Cellular and Humoral Immune Responses after Breakthrough Infection in Patients Undergoing Hemodialysis.
Masataro TodaAyumi YoshifujiTetsuo NakayamaSetsuko Mise-OmataEmi OyamaYoshifumi UwaminoHo NamkoongMotoaki KomatsuAkihiko YoshimuraNaoki HasegawaKan KikuchiMunekazu RyuzakiPublished in: Vaccines (2023)

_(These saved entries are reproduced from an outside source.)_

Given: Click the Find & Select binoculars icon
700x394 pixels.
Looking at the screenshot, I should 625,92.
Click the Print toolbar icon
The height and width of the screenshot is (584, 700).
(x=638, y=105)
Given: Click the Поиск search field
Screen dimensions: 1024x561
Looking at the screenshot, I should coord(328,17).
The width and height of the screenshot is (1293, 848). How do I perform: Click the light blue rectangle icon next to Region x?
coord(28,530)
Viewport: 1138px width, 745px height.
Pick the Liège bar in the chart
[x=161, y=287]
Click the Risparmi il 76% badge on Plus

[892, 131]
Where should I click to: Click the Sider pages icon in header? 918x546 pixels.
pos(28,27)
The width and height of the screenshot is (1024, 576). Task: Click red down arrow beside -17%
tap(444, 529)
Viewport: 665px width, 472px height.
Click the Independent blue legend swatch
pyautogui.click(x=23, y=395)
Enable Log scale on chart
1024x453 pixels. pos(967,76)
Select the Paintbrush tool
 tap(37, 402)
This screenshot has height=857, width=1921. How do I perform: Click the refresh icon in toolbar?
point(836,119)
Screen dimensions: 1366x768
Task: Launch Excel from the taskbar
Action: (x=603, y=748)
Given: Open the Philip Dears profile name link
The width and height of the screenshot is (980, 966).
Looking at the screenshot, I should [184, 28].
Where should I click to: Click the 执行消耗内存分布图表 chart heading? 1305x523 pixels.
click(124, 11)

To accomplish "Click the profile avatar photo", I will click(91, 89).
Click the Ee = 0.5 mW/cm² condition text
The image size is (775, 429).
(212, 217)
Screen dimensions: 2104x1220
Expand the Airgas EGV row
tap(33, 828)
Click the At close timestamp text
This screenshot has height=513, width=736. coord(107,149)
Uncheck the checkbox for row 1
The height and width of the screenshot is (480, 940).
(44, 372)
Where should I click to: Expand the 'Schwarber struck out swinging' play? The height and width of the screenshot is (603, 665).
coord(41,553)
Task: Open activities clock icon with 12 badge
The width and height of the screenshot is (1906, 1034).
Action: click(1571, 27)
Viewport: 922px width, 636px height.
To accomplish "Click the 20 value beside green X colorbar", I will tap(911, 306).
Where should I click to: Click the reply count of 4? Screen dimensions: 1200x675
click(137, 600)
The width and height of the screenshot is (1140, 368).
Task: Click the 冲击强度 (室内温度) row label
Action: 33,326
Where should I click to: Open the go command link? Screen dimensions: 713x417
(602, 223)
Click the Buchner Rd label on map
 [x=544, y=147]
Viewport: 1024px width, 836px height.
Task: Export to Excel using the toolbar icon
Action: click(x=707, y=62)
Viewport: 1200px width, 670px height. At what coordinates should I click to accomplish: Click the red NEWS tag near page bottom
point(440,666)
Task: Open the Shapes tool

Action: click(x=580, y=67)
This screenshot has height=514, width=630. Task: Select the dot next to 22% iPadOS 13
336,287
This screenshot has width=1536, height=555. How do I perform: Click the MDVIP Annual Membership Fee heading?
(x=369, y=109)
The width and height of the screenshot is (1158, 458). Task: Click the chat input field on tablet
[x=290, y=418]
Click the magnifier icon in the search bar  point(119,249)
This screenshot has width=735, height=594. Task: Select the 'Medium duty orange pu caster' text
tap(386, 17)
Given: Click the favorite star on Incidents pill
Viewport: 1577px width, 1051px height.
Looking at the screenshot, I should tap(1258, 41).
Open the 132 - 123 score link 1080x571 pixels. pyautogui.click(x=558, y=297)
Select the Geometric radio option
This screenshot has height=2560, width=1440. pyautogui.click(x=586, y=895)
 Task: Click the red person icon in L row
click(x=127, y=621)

Coronavirus disease 2019 (COVID-19) following primary immunization (breakthrough infection) has been reported in hemodialysis patients; however, their post-infection immune status remains unclear. We evaluated the humoral and cellular immunity of hemodialysis patients after breakthrough infection. Hemodialysis patients who had received primary immunization against COVID-19 at least six months prior to the study but developed mild/moderate COVID-19 before a booster dose (breakthrough infection group) and hemodialysis patients who were not infected with COVID-19 but received a booster dose (booster immunization group) were recruited. In both groups, SARS-CoV-2 antigen-specific cytokines and IgG levels were measured three weeks after infection or three weeks after receiving a booster dose. Memory T and B cells were also counted in the breakthrough infection group using flow cytometry three weeks after infection. Significantly higher SARS-CoV-2 antigen-specific IgG, IFN-γ, IL-5, TNF-α, and IL-6 levels occurred in the breakthrough infection group compared to the booster immunization group ( p = 0.013, 0.039, 0.024, 0.017, and 0.039, respectively). The SARS-CoV-2 antigen-specific IgG and cytokine levels were not significantly different between the two groups. The breakthrough infection group had significantly higher percentages of central and effector memory T cells and regulatory T cells than the comparison group ( p = 0.008, 0.031, and 0.026, respectively). Breakthrough infections may induce stronger cellular and humoral immune responses than booster immunizations in hemodialysis patients.